## What needs to be done
Quote the lines starting with the line that contains "You are a computer-use agent. Screen dimensions: 1316x922" and going on through the line that contains "Action: [284, 41]", both included, exactly as they stand.

>> Begin Data excerpts

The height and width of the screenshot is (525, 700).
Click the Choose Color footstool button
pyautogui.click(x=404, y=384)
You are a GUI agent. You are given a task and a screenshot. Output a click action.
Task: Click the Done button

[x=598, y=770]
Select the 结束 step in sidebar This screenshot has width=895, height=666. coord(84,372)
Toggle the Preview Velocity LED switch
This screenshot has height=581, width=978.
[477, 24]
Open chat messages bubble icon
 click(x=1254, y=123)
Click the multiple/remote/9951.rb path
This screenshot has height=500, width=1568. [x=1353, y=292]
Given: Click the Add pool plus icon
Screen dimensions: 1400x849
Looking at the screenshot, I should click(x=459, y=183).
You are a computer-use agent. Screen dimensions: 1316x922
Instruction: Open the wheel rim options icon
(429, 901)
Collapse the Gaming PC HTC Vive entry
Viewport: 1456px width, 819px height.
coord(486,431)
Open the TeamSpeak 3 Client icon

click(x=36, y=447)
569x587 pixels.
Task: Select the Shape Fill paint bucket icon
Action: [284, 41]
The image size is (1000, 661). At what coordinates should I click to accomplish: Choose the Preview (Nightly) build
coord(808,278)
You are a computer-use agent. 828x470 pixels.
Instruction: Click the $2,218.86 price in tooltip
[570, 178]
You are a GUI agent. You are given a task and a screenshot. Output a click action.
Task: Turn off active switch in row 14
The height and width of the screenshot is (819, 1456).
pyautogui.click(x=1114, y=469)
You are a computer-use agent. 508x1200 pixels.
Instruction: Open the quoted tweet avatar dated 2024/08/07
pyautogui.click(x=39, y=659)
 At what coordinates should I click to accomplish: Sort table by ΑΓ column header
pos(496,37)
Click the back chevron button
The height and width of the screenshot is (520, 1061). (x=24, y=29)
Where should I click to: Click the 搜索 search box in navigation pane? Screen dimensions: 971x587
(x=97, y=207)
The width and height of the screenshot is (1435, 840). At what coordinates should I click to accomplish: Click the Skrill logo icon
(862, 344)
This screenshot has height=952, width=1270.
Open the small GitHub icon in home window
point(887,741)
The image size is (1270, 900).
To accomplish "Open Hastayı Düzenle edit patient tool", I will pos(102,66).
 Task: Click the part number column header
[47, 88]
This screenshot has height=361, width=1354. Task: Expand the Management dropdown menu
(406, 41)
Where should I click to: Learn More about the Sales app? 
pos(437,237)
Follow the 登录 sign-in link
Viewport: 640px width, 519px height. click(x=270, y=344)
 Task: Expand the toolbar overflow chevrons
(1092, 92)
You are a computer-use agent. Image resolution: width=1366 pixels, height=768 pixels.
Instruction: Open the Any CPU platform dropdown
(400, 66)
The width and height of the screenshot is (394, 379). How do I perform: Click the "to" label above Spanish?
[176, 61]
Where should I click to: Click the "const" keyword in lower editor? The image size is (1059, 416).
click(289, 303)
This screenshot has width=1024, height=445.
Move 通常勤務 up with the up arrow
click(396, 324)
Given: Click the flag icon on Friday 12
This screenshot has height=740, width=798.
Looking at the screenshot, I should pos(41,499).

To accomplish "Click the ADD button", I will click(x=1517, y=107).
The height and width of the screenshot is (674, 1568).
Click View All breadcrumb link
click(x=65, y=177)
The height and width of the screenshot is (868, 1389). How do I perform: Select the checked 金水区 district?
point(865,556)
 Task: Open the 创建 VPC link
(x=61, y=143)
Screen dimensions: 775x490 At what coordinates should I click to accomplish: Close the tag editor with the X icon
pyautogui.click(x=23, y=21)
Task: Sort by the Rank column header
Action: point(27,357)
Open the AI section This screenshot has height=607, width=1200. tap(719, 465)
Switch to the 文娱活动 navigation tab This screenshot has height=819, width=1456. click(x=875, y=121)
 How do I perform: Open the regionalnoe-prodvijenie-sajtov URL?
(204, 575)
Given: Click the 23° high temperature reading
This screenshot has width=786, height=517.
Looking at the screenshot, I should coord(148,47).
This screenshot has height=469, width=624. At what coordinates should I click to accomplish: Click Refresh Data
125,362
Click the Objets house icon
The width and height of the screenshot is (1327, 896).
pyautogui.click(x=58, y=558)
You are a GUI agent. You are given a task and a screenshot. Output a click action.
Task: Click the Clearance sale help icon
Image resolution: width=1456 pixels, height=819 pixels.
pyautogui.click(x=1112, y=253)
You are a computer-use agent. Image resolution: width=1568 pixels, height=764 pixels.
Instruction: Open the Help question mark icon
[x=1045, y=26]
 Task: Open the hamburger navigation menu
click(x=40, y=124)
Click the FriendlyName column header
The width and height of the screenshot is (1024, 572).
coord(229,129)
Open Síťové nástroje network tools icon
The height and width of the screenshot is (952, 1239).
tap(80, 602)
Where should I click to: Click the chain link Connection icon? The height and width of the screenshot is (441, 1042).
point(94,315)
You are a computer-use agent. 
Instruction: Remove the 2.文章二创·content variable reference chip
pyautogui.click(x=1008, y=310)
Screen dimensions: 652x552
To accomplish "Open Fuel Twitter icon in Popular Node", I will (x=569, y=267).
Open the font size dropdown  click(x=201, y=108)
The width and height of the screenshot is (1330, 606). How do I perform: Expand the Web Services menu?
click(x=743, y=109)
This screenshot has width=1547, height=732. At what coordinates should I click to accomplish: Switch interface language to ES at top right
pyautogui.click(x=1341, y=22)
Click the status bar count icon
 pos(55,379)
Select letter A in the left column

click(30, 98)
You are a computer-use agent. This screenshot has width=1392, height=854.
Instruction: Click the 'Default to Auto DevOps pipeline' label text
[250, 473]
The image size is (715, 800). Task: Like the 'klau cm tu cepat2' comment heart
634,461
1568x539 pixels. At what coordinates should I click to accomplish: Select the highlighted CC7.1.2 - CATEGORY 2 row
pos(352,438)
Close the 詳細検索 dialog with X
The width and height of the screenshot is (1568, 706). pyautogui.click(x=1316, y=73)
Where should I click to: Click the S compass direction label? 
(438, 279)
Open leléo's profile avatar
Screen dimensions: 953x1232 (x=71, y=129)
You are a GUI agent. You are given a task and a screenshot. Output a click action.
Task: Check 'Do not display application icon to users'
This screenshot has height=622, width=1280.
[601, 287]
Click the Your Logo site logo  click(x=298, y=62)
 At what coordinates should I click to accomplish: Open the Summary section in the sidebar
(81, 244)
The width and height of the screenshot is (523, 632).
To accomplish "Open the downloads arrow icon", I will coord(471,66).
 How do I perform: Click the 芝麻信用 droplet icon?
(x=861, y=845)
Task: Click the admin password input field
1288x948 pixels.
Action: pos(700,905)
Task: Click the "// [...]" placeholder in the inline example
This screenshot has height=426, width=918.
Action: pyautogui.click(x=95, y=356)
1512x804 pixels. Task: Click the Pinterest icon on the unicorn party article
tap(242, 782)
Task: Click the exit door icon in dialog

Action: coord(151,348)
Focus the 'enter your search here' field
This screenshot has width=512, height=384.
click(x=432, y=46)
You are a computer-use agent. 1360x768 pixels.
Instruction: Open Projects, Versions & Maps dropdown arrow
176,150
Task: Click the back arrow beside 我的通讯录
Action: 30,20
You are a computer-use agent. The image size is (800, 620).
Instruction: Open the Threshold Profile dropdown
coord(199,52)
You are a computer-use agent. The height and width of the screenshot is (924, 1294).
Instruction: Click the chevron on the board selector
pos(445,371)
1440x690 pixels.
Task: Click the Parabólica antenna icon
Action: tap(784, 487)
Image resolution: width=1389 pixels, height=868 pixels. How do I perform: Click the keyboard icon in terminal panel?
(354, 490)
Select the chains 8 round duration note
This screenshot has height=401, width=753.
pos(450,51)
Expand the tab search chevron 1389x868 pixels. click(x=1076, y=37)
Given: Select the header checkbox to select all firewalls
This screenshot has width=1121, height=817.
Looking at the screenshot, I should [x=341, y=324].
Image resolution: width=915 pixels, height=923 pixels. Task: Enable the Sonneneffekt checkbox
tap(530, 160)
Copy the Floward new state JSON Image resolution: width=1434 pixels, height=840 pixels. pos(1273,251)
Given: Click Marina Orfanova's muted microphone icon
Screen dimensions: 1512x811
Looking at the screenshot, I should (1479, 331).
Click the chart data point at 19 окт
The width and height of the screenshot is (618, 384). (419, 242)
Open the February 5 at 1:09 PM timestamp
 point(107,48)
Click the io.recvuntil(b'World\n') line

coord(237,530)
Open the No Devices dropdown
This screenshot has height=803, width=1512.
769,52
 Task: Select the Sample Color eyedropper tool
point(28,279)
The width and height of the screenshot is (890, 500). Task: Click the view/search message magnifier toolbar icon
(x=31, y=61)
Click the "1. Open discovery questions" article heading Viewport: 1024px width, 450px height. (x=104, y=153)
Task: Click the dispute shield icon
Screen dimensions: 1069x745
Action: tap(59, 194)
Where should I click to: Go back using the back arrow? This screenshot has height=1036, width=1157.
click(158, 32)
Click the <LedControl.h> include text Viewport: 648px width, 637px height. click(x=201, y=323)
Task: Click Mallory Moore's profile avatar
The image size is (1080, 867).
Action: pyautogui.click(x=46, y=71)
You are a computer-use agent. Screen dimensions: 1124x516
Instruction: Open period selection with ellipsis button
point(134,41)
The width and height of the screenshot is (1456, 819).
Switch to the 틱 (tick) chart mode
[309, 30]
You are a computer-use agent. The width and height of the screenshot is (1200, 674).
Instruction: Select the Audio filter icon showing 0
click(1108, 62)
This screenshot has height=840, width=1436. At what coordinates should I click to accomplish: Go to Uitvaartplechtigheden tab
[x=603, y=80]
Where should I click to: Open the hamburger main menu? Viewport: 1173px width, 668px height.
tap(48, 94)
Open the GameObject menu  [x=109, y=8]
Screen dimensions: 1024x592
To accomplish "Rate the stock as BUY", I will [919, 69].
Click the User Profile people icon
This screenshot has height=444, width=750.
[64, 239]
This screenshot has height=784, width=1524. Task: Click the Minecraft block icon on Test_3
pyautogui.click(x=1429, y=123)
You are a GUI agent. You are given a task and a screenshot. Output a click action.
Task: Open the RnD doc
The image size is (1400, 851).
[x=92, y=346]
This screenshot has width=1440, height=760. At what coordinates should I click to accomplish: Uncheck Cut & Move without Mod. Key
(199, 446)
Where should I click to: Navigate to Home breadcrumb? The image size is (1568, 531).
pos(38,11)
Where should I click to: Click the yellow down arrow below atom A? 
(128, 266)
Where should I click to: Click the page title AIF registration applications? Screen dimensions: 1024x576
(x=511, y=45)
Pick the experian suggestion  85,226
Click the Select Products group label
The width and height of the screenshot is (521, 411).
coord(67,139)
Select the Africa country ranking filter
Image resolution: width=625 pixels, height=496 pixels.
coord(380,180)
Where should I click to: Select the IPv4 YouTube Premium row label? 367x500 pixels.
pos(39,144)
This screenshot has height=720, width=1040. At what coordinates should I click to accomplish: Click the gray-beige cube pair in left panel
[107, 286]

>> End Data excerpts

## Result of the task
You are a computer-use agent. Screen dimensions: 1316x922
Instruction: Open the wheel rim options icon
(429, 901)
Collapse the Gaming PC HTC Vive entry
Viewport: 1456px width, 819px height.
coord(486,431)
Open the TeamSpeak 3 Client icon

click(x=36, y=447)
569x587 pixels.
Task: Select the Shape Fill paint bucket icon
Action: [284, 41]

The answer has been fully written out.